Usually the contestants are paired with some coaches, other artists or producers, to help them rehearse and arrange songs. This season the CEO of Interscope Records is the appointed Pygmalion, Jimmy Iovine the genius. Frankly, I find it incredibly hard to care or connect with the ego driven kids with the pretty voices who end up on the stage of American Idol, which is why I don’t watch the show. But I was quickly holding the iron in mid-air as Jimmy, a world-famous producer with a knack for not only discovering talent but for nurturing it the old-fashioned way, talked to each of the contestant. The advice he was giving was of the best kind: quantifiable, easy to understand, feasible. To a would be rocker planning to sing Elton John’s “Rocket Man” he said “You should sing it as if you just performed in front of 20,000 people and this is your first encore before you do the monster hit”. In a single sentence, he was able to establish the tone and the subtlety of the performance he was asking for – a performance that would slightly quiet the crowd before getting them into a frenzy with the big hit.

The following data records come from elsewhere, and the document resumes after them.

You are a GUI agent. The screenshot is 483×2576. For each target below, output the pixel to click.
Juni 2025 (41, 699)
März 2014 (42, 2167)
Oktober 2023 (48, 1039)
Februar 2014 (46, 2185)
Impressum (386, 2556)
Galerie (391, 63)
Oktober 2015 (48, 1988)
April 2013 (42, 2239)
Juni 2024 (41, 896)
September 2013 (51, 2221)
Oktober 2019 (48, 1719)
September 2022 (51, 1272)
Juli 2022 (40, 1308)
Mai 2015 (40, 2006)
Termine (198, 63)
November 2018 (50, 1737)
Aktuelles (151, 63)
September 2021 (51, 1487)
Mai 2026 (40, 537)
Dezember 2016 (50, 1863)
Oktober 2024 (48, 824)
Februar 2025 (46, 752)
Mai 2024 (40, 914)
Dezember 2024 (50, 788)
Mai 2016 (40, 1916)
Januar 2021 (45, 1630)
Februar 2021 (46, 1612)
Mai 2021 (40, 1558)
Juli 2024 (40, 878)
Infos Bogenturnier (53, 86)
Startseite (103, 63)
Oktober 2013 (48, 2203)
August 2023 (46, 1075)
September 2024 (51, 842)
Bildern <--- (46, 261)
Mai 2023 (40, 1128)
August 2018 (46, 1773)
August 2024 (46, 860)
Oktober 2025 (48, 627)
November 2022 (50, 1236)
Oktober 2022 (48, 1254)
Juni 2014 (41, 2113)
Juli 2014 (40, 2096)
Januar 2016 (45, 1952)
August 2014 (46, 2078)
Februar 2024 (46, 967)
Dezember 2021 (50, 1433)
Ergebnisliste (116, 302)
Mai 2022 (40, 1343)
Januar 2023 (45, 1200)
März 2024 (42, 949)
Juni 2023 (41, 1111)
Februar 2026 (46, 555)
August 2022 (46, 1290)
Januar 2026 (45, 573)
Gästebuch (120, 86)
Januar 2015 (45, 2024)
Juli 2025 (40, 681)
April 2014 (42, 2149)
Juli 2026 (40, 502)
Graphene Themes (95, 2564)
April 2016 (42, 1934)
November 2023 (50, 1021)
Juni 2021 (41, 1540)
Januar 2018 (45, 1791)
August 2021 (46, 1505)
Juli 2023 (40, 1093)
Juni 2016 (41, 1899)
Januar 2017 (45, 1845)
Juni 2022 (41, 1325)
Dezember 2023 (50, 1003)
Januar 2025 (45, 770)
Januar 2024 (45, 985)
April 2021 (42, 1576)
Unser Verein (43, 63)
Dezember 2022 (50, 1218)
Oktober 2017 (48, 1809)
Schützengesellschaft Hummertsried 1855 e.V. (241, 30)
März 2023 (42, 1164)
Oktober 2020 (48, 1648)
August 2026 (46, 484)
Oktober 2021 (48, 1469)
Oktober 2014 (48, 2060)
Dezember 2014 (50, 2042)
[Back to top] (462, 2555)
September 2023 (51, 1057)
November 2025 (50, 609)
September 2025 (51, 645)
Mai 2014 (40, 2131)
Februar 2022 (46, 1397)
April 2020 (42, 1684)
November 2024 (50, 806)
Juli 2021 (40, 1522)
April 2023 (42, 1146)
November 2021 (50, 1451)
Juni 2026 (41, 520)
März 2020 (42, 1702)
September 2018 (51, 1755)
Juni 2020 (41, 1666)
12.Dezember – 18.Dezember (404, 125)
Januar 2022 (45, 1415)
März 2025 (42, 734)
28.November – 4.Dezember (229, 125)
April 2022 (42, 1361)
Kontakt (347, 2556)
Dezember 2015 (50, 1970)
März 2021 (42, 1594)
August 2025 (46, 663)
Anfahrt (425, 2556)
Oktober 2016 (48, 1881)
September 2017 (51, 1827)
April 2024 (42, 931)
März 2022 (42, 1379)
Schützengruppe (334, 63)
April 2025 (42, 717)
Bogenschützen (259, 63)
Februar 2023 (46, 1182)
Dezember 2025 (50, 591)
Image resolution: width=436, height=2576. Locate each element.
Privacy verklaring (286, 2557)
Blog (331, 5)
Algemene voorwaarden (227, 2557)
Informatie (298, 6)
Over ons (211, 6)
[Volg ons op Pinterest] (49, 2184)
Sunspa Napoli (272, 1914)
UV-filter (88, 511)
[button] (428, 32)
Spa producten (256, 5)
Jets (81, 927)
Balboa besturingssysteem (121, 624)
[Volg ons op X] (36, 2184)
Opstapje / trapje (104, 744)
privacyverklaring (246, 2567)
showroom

He also displayed an understanding of the individual, of what this kid needed and, above all, he was giving him the parameters within which to let him roam free. And he did that, over and over, with each contestant.

That is called mentoring. An art too often nonexistent in corporations or small businesses alike. There was a time when the only way to learn a business or a trade or an art was at the feet of an elder who was already established in his or her field (mostly his). Mentoring was not so much a business tool but a necessity. Nowadays we expect college degrees or experience somewhere else to have done the trick and deliver fully formed employees. Or, worse, we don’t have the time or don’t find the time to dedicate to those who, for 8 hours a day, depend on our counsel and direction – which should be quantifiable, easy to understand and to execute.

It’s hard to show up at a place of work in the absence of somebody who is willing and able not so much to solve your problems but to nudge you towards the paths and the tools for you to figure it out. And who can teach you – to make a cake, to draw a business plan, to mediate a sticky situation, to be a better you.

There are people you will do anything for out of fear and those you will out of respect and because they will always give something back – in other words, our mentors. Jimmy Iovine was a good reminder on Tuesday night to keep on showing up at work and be the best mentor I can be. As to the ironing, only half of it got done, during the commercial breaks. Who knew Steven Tyler could be so funny?